> **SHORT PROBLEM A**
From the Buffy interview excerpt, list every producer title Marti Noxon held on Buffy the Vampire Slayer, in the order given.
> **SHORT PROBLEM B**
Answer these questions using the Buffy interview excerpt:
(i) Who told Gellar, "you'll get another pilot next year"?
(ii) At what time does Gellar say they come in to work?
(iii) What new set did the show get this year?

These are the two girls - sorry, women - at the top of the Buffy hierarchy. Here's Sarah Michelle Gellar, star, the woman who six years ago was plucked from a round-the-block procession of bleached-blonde Valley girls to breathe three-dimensional life into Joss Whedon's '90s spin-dried heroine. Sitting beside her is Marti Noxon, producer, the woman to whom Joss Whedon has entrusted Buffy while his attentions are stolen by his new space series, Firefly.
Together they're quite a team, these two women whose ages are separated by over a decade. And this union makes Buffy one of the few shows on TV that could convincingly call itself feminist, without accusations of patronising male paternalism. But they're treading a commercially rocky path. Rumours are that the male demographic is slipping away from this newly chick-flicked Buffy. "I think WB's demographic is much more young and female," is Gellar's response, skilfully sidestepping the accusation.
Marti Noxon started writing for Buffy The Vampire Slayer in its second season, graduating to supervising producer, co producer, co-executive producer and eventually executive producer for series six. So she's seen Buffy blossom from its insecure beginnings into something akin to a cultural atom bomb. Were they aware they were in something huge when they joined?
"No," offers Noxon. "I mean, when I first got this job, I called my mom to tell her and there was this long pause and she said, 'Oh honey, next year you'll do better.'"
"The same thing happened to me," pipes in Gellar. "In fact Kiefer Sutherland told me, 'Oh don't worry, you'll get another pilot next year.'"
"I think we were aware that we were doing something different," she continues, "but I don't think you ever have any understanding of any impact that it makes and especially because I think we live in our own little world here. We come in at six o'clock in the morning and we leave at night and all of a sudden you'll realise. I mean, you'll go into a store and there will be all this Buffy merchandise or you'll be in another city in a taxi cab and you'll see the billboards... Or the Buffy lollipops."
One of the braver aspects of Buffy is that it does tend to reinvent itself each season, for better or worse. The girl Gellar prefers to think it's always for the better.
"The reason I think it stays fresh is because with the concept of the show we have the ability to try different things," she notes, "and I think it's incredibly exciting in that sense. It's really stood on its own. I miss a little bit of fun in Buffy and I think what this is about is getting her to the place which is where all twentysomethings want to be. You want to get to the place where you're happy with who you are in your life. That's what she's working towards."
But Noxon, as the overall author of this season's change of tone, is more vocal. "The fans are going to be incredibly resistant to change," she says, "and yet if you don't give them change they'll be bored and they'll stop watching."
"I think that we try something and then once it's done we move on," adds Gellar. "Sometimes we try external villains and sometimes they're internal villains. This year it happened to be our own demons, and the nice thing is it's sort of like a movie in the sense that our seasons really do have a beginning, a middle, and an end. It's almost like telling a new story every year. This year we actually got a new Bronze! It's five years and we finally got a new set!"
"And it looks on camera exactly like the old Bronze," interrupts Noxon, with a wry smile.

> **PROVIDED MATERIAL**

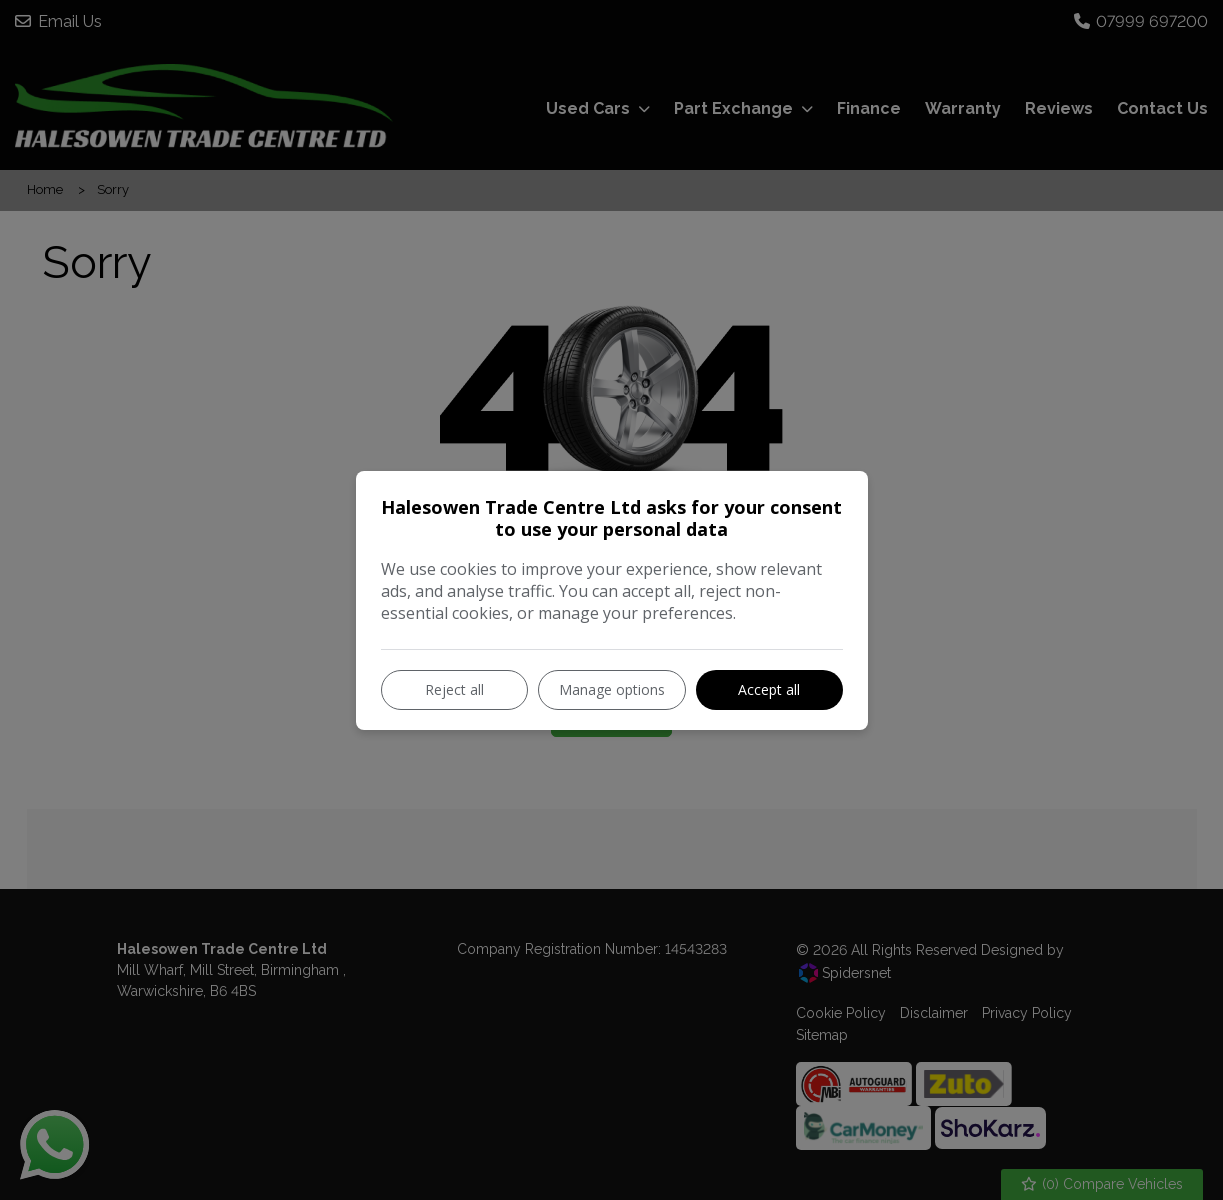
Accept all (769, 689)
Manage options (612, 689)
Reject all (454, 689)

> **WORKED SOLUTION A**
supervising producer, co producer, co-executive producer, executive producer

> **WORKED SOLUTION B**
(i) Kiefer Sutherland
(ii) Six o'clock in the morning
(iii) A new Bronze